PASSAGE FOR REVIEW =
################

The law machinery is often found acting as a mute spectator, unable to save
the society and the environment. Technology, for example is growing at
such a fast pace that the by the time law comes up with a regulation we have
a newer technology with new threats replacing the older one. Lawyers and
public interest litigations may not help a great deal but ethics can.
Ethics tries to create a sense of right and wrong in the organizations and often
when the law fails, it is the ethics that may stop organizations from harming the
society or environment.
Que 10:- Mention the various levels at which strategic management can be
practiced.
Ans 10:- Strategy can be formulated at three levels, namely, the corporate level,
the business level, and the functional level. At the corporate level, strategy is
formulated for your organization as a whole. Corporate strategy deals with
decisions related to various business areas in which the firm operates and
competes. At the business unit level, strategy is formulated to convert the corporate
vision into reality. At the functional level, strategy is formulated to realize the
business unit level goals and objectives using the strengths and capabilities of your
organization. There is a clear hierarchy in levels of strategy, with corporate level
strategy at the top, business level strategy being derived from the corporate level,
and the functional level strategy being formulated out of the business level
strategy.
In a single business scenario, the corporate and business level responsibilities are
clubbed together and undertaken by a single group, that is, the top management,
whereas in a multi business scenario, there are three fully operative levels.
Levels of Strategy
Corporate Level
Corporate level strategy defines the business areas in which your firm will operate.

################

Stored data
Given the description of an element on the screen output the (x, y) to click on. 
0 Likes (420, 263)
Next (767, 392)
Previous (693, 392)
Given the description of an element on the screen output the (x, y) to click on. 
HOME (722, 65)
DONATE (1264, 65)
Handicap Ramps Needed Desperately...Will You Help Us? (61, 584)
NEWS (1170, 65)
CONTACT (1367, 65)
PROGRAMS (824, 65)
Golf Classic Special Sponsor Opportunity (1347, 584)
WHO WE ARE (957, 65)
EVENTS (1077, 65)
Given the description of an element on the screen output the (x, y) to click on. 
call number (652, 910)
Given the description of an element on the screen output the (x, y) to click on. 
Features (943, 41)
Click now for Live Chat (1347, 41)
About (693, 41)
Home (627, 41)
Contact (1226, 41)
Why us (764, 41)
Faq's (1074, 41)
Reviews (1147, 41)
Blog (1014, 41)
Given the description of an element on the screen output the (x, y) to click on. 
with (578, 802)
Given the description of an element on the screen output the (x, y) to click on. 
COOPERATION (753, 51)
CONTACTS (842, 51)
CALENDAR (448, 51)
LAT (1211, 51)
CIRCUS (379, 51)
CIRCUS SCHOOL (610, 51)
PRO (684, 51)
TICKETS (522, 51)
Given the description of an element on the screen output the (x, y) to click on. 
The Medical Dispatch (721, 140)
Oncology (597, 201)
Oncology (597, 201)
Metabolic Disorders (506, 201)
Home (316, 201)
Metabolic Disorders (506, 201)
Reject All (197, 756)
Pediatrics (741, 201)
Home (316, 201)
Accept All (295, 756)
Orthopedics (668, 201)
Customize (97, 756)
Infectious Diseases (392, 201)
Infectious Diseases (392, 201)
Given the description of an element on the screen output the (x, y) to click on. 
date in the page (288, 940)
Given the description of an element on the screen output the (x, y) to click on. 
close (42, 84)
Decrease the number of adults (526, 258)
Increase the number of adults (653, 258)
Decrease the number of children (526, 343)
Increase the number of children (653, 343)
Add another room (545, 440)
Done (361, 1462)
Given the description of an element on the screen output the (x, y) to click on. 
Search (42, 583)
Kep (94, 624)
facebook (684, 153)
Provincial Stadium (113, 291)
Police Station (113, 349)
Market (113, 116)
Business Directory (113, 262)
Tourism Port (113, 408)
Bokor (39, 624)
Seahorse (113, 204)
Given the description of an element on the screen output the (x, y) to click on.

################

ASSIGNMENT 1 = Copy the passage on strategic management, beginning at the words "In a single" and stopping after "fully operative levels.", and replace "top management" with "senior leadership".
ASSIGNMENT 2 = In the passage on strategic management, which level of strategy sits at the top of the hierarchy?
The stored data isn't needed for this work.

ANSWER SECTION 1 =
In a single business scenario, the corporate and business level responsibilities are
clubbed together and undertaken by a single group, that is, the senior leadership,
whereas in a multi business scenario, there are three fully operative levels.

ANSWER SECTION 2 = Corporate level strategy.